[<prev] [next>] [<thread-prev] [day] [month] [year] [list]
Message-ID: <7gyxkpozyno7hl2jz5k2v2k5yo6gpvr3i5whqrgqlc5eahxvjz@p7p2a2aezsbt>
Date: Mon, 22 Dec 2025 11:41:07 -0800
From: Shakeel Butt <shakeel.butt@...ux.dev>
To: Matthew Wilcox <willy@...radead.org>
Cc: Andrew Morton <akpm@...ux-foundation.org>,
Andrii Nakryiko <andrii@...nel.org>, Shaurya Rane <ssrane_b23@...vjti.ac.in>,
"Darrick J . Wong" <djwong@...nel.org>, Christoph Hellwig <hch@...radead.org>,
Alexei Starovoitov <ast@...nel.org>, Daniel Borkmann <daniel@...earbox.net>,
Meta kernel team <kernel-team@...a.com>, bpf@...r.kernel.org, linux-fsdevel@...r.kernel.org,
linux-mm@...ck.org, linux-kernel@...r.kernel.org,
syzbot+09b7d050e4806540153d@...kaller.appspotmail.com, Christoph Hellwig <hch@....de>
Subject: Re: [PATCH bpf v2] lib/buildid: use __kernel_read() for sleepable
context
On Mon, Dec 22, 2025 at 05:31:50AM +0000, Matthew Wilcox wrote:
> On Thu, Dec 18, 2025 at 09:58:43PM -0800, Shakeel Butt wrote:
> > On Fri, Dec 19, 2025 at 04:07:51AM +0000, Matthew Wilcox wrote:
> > > > I am assuming that __kernel_read() can return less data than the
> > > > requested. Is that assumption incorrect?
> > >
> > > I think it can, but I don't think a second call will get any more data.

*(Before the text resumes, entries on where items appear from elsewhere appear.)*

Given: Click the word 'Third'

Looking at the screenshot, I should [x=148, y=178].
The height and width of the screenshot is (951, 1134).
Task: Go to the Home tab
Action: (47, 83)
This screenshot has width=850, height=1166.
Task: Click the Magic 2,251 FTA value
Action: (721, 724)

> > > For example, it could hit EOF. What led you to think that calling it in
> > > a loop was the right approach?
> >
> > I am kind of following the convention of a userspace application doing
> > read() syscall i.e. repeatedly call read() until you hit an error or EOF
> > in which case 0 will be returned or you successfully read the amount of
> > data you want. I am handling negative error and 0 and for 0, I am
> > returning -EIO as that would be unexpected end of an ELF file.
>
> Oh, you sweet summer child. I hope Father Christmas leaves you an
> extra special present in your stocking this week!
>
> While it would be lovely to believe that userspace does that kind of loop,
> it just doesn't. That's why mounting NFS filesystems with the "intr"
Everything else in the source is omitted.